**PROBLEM DETAILS**
Extract every entry word for word.

- - - - - - -

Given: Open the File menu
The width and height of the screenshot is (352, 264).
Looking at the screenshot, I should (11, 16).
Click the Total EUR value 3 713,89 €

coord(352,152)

- - - - - - -

**RESULT FOR THIS EXERCISE**
Given: Open the File menu
The width and height of the screenshot is (352, 264).
Looking at the screenshot, I should (11, 16).
Click the Total EUR value 3 713,89 €

coord(352,152)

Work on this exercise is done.